Several taxa like Alocodon, Phyllodon and Xiaosaurus are considered valid despite generally being ignored due to being fragmentary. They even include a large supplement illustrating their characters, and justifying which characters were not included. And you can tell they went up to the submission limit by commenting on recent taxa like Vectidromeus and Chakisaurus.
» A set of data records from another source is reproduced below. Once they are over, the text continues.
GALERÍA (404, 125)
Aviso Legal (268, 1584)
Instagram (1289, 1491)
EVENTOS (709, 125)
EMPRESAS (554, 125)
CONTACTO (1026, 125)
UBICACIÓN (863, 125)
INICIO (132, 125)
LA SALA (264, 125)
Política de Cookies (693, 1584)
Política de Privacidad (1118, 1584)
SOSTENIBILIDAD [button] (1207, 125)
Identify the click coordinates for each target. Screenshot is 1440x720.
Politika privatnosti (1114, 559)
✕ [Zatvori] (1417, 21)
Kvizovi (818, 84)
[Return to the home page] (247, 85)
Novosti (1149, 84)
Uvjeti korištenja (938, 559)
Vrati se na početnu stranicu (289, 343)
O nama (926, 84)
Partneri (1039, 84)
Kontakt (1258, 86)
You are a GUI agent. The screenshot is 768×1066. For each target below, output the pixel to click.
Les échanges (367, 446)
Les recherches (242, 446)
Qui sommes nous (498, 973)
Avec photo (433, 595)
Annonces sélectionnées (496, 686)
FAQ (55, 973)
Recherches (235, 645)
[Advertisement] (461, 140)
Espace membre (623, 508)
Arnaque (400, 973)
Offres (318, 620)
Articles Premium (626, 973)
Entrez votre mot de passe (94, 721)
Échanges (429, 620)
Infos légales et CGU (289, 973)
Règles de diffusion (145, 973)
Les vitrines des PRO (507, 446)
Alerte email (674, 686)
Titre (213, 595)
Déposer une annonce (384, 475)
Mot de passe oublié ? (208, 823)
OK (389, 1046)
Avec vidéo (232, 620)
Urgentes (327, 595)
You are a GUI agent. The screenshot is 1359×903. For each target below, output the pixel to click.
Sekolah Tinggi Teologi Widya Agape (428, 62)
Things I wish Fonseca et al. would have done are list the possible positions of the taxa excluded WISELY a posteriori- "Daemonosaurus chauliodus; Diodorus scytobrachion; Gamatavus antiquus; Sacisaurus agudoensis; Mymoorapelta maysi; Nevadadromeus schmitti; Hualianceratops wucaiwaneisis; Beg tse; Ceratops montanus; the ‘Vegagete ornithopod’; Weewarrasaurus pobeni; Atlascopcosaurus loadsi; Galleonosaurus dorisae; Leaellynasaura amicagraphica; Qantassaurus intrepidus; Trinisaura santamartaensis; Isasicursor santacrucensis; Sektensaurus sanjuanboscoi; Callovosaurus leedsi; and Draconyx loureiroi", and scorings for the excluded taxa like Vectidromeus and "Hypsilophodon" wielandi. Also more constraint analyses for things like the position of Lesothosaurus and Albalophosaurus (here the earliest pachycephalosaur).
Now we need someone to do this for the 30+ incertae sedis sauropodomorph taxa everyone's ignored for over three decades since they were kicked out of Plateosaurus/Massospondylus/Euskelosaurus using Yates' matrix or something better.
References-
Lapparent and Zbyszewski, 1957. Les dinosauriens du Portugal. Mémoires des Services Géologiques du Portugal, nouvelle
série. 2, 1-63.
Thulborn, 1973. Teeth of ornithischian dinosaurs from the Upper
Jurassic of Portugal. Memórias dos Serviços Geológicos de
Portugal. 22, 89-134.
Antunes and Sigogneau-Russell, 1991. Nouvelles données sur les Dinosaures du Crétacé supérieur du Portugal. Comptes rendus de l'Académie des sciences. Série 2, Mécanique, Physique, Chimie, Sciences de l'univers, Sciences de la Terre. 313(1), 113-119.
Averianov, Martin and Bakirov, 2005. Pterosaur and dinosaur remains from the Middle Jurassic Balabansai Svita in the northern Fergana depression, Kyrgyzstan (central Asia). Palaeontology. 48(1), 135-155.